TASK STATEMENT
Sort through the entries below and pull out lines containing the word "value".

SUPPLIED DATA
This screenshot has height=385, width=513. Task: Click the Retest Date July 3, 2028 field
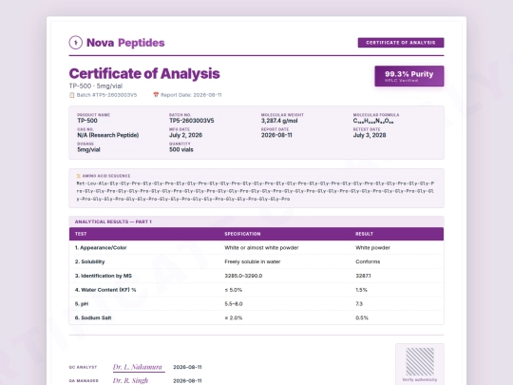(370, 132)

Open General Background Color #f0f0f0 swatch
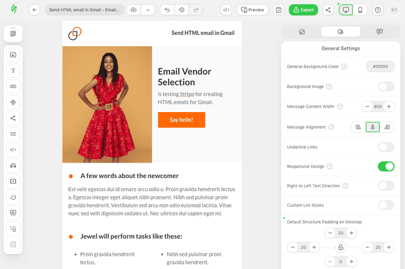pos(380,67)
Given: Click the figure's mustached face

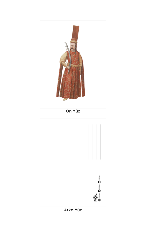Looking at the screenshot, I should pos(73,47).
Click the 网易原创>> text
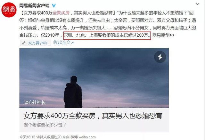205x140 pixels. (x=163, y=35)
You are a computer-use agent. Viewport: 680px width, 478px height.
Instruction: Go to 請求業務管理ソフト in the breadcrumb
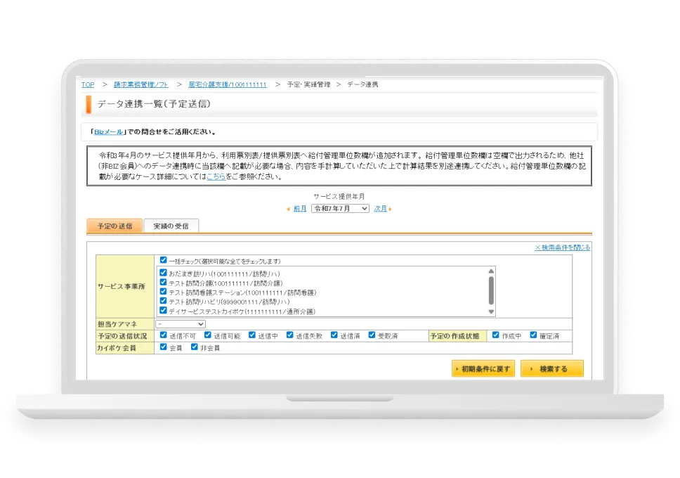pos(140,84)
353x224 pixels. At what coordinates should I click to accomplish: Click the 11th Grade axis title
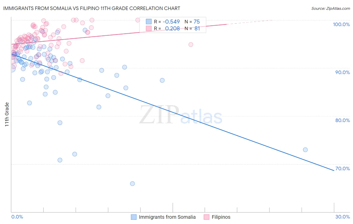coord(7,114)
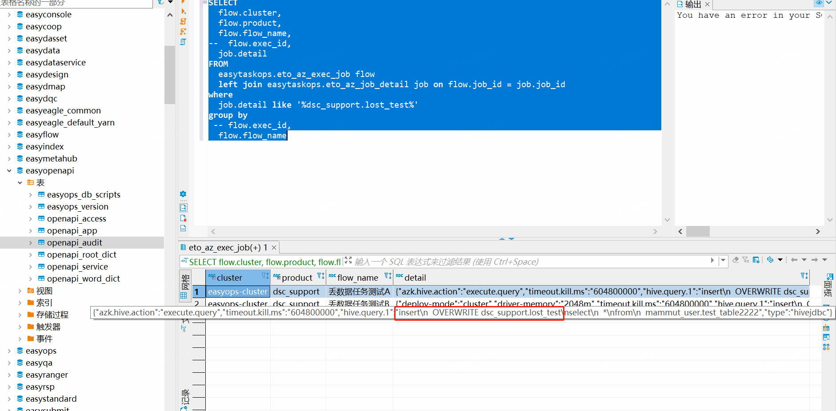This screenshot has width=836, height=411.
Task: Open filter history dropdown arrow
Action: [723, 260]
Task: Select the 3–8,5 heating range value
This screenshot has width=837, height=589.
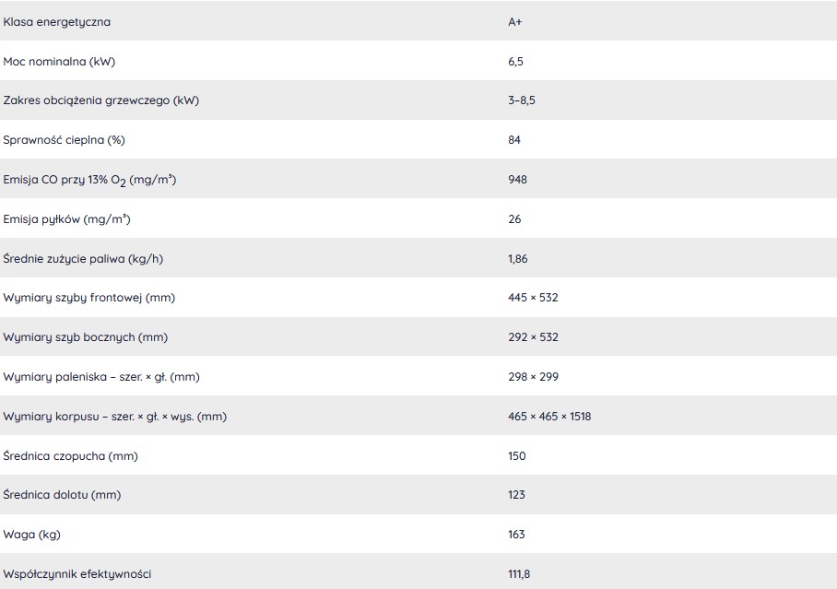Action: click(522, 100)
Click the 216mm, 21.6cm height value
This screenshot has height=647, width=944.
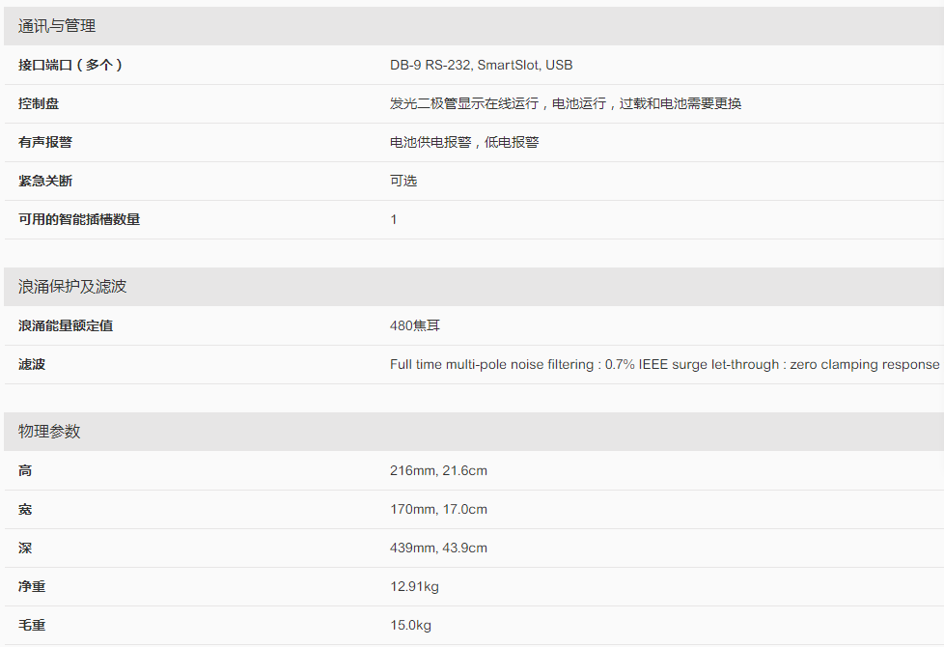click(x=438, y=470)
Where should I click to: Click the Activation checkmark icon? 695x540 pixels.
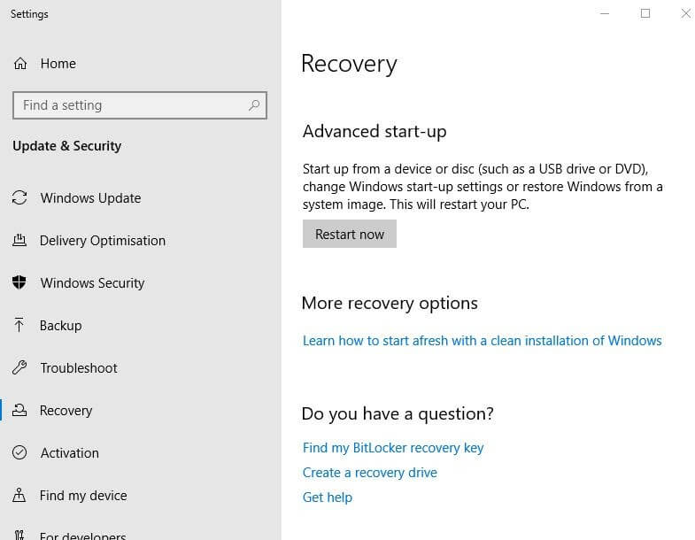point(19,453)
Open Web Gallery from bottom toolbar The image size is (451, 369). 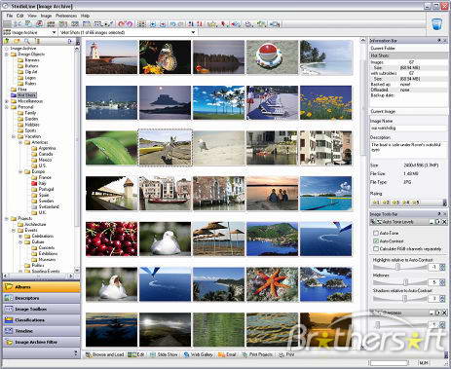pyautogui.click(x=187, y=354)
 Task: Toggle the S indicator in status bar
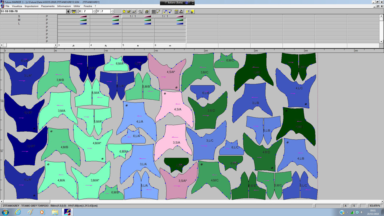coord(354,206)
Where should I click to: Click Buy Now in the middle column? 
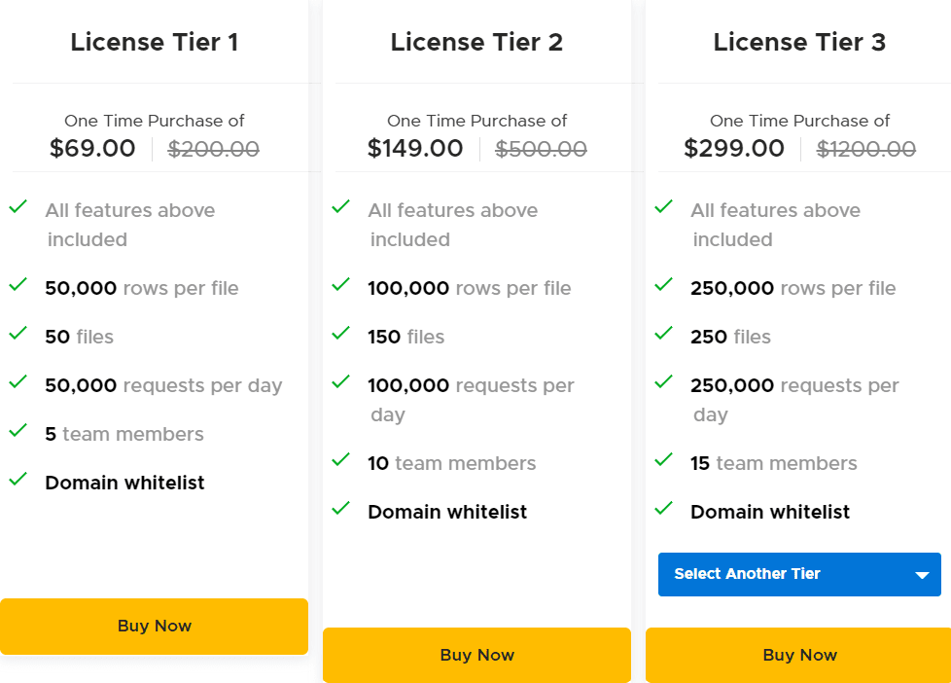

EXERCISE SOLUTION
Task: Select the 3–8,5 heating range value
Click the 216mm, 21.6cm height value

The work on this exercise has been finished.